Tunisie
17.07.07
Interventions urgentes

Ouverture d'une information judiciaire contre Me Abderraouf Ayadi

Nouvelles informations
TUN 001 / 0407 / OBS 037.1
Harcèlement
Tunisie
17 juillet 2007

L’Observatoire pour la protection des défenseurs des droits de l’Homme, programme conjoint de l’Organisation mondiale contre la torture (OMCT) et de la Fédération internationale des ligues des droits de l’Homme (FIDH), a reçu de nouvelles informations et vous prie d’intervenir de toute urgence sur la situation suivante en Tunisie.

Nouvelles informations :

L’Observatoire a été informé par le Conseil national pour les libertés en Tunisie (CNLT) de l’ouverture d’une information judiciaire contre Me Abderraouf Ayadi, avocat, ancien membre du Conseil de l’Ordre des avocats et ancien secrétaire général du CNLT.

Selon les informations reçues, une information judiciaire pour agression sur la personne du chef de poste de Bab Bnet (dont dépend le Palais de justice) vient d’être ouverte contre Me Abderraouf Ayadi alors que ce dernier avait été agressé, le 14 avril 2007, par un officier de la police politique devant la salle d’audience du tribunal de première instance à Tunis ; il se préparait alors à plaider dans une affaire où comparaissaient des prévenus en vertu de la loi anti-terroriste (Cf. rappel des faits).
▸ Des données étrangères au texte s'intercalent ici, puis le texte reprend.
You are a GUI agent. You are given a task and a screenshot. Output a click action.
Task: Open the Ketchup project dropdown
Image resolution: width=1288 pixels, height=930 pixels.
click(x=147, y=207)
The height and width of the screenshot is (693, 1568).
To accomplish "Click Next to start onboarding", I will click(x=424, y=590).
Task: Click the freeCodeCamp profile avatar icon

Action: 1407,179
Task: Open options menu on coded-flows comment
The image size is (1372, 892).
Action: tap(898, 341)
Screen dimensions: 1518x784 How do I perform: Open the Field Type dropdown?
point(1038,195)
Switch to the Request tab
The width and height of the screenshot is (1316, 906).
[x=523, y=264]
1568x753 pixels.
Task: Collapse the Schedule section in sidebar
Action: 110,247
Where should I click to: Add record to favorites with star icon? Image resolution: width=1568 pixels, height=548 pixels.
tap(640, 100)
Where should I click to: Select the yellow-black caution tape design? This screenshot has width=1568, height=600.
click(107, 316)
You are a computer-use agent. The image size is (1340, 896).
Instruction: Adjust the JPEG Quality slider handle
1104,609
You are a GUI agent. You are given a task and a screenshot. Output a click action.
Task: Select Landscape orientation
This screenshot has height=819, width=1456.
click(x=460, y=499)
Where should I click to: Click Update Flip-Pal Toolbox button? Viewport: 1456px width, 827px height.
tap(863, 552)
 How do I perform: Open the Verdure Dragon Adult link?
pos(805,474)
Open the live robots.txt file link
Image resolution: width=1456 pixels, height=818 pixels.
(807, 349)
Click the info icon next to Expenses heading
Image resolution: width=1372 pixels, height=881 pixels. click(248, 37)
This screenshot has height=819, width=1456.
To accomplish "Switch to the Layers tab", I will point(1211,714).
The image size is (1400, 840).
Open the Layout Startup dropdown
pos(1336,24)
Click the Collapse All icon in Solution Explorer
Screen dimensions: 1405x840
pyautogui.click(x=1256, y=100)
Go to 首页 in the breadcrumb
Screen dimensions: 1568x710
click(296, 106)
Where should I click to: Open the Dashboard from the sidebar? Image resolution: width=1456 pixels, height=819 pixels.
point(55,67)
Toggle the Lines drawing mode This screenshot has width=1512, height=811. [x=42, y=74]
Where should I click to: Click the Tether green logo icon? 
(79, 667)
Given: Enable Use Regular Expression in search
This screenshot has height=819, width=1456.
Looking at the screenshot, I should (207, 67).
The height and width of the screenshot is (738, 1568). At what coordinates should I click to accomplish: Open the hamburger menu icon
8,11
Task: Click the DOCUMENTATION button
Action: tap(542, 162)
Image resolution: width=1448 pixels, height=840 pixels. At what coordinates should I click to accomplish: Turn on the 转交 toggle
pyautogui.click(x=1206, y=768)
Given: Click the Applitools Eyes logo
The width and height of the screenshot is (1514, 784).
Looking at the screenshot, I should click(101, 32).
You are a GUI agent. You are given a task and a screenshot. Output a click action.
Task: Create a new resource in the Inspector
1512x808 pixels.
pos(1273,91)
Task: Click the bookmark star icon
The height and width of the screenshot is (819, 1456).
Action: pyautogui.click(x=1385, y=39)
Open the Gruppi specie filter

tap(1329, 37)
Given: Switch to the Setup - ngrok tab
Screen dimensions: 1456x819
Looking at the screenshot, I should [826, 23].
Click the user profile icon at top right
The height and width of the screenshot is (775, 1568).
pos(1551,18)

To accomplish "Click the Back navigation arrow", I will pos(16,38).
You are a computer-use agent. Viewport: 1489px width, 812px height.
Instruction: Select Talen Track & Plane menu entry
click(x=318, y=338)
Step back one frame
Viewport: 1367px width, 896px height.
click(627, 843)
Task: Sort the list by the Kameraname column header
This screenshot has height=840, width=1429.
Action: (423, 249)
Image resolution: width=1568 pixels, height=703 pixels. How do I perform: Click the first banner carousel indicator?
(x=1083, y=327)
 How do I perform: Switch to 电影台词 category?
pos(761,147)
Cette information judiciaire a été ouverte peu après une audition, le 12 juillet 2007, de Me Abdelfattah Mourou, collègue de Me Ayadi qui était entendu par le procureur de la République comme témoin de l’agression du 14 avril.

Parallèlement, Me Ayadi continue de faire l’objet d’actes de harcèlement de la part des services spéciaux du ministère de l’Intérieur. Ainsi, le 7 juillet 2007, Me. Ayadi a aperçu un homme en train de déposer une enveloppe sur sa boîte aux lettres, puis s’enfuir précipitamment à son arrivée. Considérant l’enveloppe suspecte par sa similitude à celle qu’il avait reçue une semaine auparavant, et qui contenait un photomontage mettant en scène son épouse, il s’est rendu dans un poste de police, où il a demandé à un agent de procéder à l’ouverture de l’enveloppe. Cette dernière contenait un DVD. Devinant que son contenu portait une nouvelle fois atteinte à son honneur, Me Ayadi à demandé à ce que cet acte soit consigné dans un procès-verbal afin d’engager une plainte. L’agent a toutefois reçu l’ordre de sa hiérarchie de ne pas le faire, son chef se prévalant de « consignes reçues à cet effet » et acceptant tout au plus de consigner les faits sur un papier volant. Me Ayadi s’est retiré en refusant cette procédure et en protestant contre son illégalité, laissant l’enveloppe avec son contenu sur le bureau de l’agent. Une demi heure plus tard, sa secrétaire a retrouvé la même enveloppe dans la boîte aux lettres.

L’Observatoire exprime sa profonde préoccupation à l’égard de ces faits, qui s’inscrivent dans le cadre plus général de représailles des défenseurs des droits de l’Homme en Tunisie, et notamment des avocats engagés dans la défense des droits de l’Homme. L’Observatoire rappelle que ces derniers font l’objet d’un harcèlement permanent dans leur vie quotidienne, visant également les membres de leur familles, qu’ils sont également souvent l’objet de graves actes de violence et qu’enfin leur clientèle fait fréquemment l’objet de pressions pour les dissuader d’avoir recours à leur conseil (Cf. rapport annuel 2006 de l’Observatoire).

Rappel des faits :

Le 14 avril 2007, M. Abderraouf Ayadi a été agressé par un officier de la police politique devant la salle d’audience du tribunal de première instance à Tunis, où il se préparait à plaider dans une affaire où comparaissaient des prévenus en vertu de la loi anti-terroriste. Me Ayadi a été frappé à coup de pieds par un agent de police tandis que d’autres agents ont formé un barrage devant la porte pour l’empêcher d’entrer dans la salle d’audience.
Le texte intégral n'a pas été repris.